Wah selamat ya buat warga jakarta, terutama pemilik restaurant yang dipandang sangat nyata oleh pemimpin kalian. Sandi meminta Badan Pajak dan Retribusi Daerah (BPRD) memeriksa kembali potensi sumber pajak yang dapat ditingkatkan di tahun anggaran 2018. Menurut dia, salah satu sumber pendapatan DKI Jakarta yang potensial untuk dinaikkan target penerimaannya adalah Pajak Restoran. Artinya, tidak hanya restaurant saja yang akan disoroti untuk dipecut membayar pajak, tentu saja beberapa sektor lainnya.
Namun pada hakekatnya, pihak yang membayar pajak itu adalah rakyat. Jadi kenaikan sebesar Rp 5.5 triliun ini akan dipaksakan untuk ditutupi oleh rakyat dengan cara taat membayar pajak. Sandi juga menyatakan Pemprov DKI akan memakai pendekatan teknologi untuk mendata semua rumah makan atau restoran yang berstatus wajib pajak, baik kecil maupun besar. Pendataan itu untuk memastikan pemilik restoran sudah membayar pajak daerah.
Dulu waktu jaman Ahok, karena Ahok sangat pintar dalam mencari uang tambahan yaitu dengan cara memalak para pengusaha atas CSR mereka, membuat APBD tahun 2016 kurang dari Rp 70 triliun, namun pembangunan bisa dilakukan dimana-mana seperti 100 RPTRA. Bahkan Pemprov DKI mampu mengkaryakan puluhan ribu warga yang terrangkum dalam pasukan berwarna.

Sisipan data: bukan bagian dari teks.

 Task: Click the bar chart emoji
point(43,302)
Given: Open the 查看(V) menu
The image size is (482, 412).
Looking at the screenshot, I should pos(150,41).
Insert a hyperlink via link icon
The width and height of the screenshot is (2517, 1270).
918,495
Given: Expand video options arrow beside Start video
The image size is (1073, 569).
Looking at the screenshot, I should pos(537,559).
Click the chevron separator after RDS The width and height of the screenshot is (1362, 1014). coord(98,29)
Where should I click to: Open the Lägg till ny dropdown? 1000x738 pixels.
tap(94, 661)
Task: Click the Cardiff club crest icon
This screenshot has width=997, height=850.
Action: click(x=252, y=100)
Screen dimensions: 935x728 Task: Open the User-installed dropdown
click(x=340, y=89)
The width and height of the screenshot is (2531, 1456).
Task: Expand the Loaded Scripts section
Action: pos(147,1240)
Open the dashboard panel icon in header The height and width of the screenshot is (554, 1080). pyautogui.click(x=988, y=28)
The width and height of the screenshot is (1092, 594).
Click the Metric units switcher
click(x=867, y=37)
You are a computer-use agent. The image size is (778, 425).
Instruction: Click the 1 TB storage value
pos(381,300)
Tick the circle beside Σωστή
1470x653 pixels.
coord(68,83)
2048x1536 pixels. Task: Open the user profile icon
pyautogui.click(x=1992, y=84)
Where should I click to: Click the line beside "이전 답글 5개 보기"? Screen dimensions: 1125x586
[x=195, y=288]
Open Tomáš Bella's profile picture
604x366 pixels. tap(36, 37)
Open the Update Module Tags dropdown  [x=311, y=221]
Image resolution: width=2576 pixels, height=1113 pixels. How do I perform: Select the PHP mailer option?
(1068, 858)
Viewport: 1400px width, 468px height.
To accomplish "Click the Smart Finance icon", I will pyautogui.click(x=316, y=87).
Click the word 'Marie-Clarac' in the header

Kita semua tahu bahwa reputasi Anies Baswedan selama menjabat Menteri Pendidikan adalah tidak mampu membuat anggaran dan sangat boros. Ini dibuktikan dengan adanya kelebihan anggaran sebesar Rp 23.3 triliun untuk anggaran tunjungan para guru se-Indonesia dan Rp 143 miliar yang dia habisnya hanya untuk event 3 hari pameran buku di Jerman.
Sekarang Anies diberi limpahan untuk mengelola anggaran Propinsi DKI dan yang dia kedepankan adalah memenuhi janji kampanye dia. Walaupun sama semua pihak memandang semua janji kampanye itu sangat sulit untuk direalisasikan.
Ya bersabar saja, semoga uang sebanyak itu benar-benar bisa mewujudkan kota yang maju dan warga yang bahagia.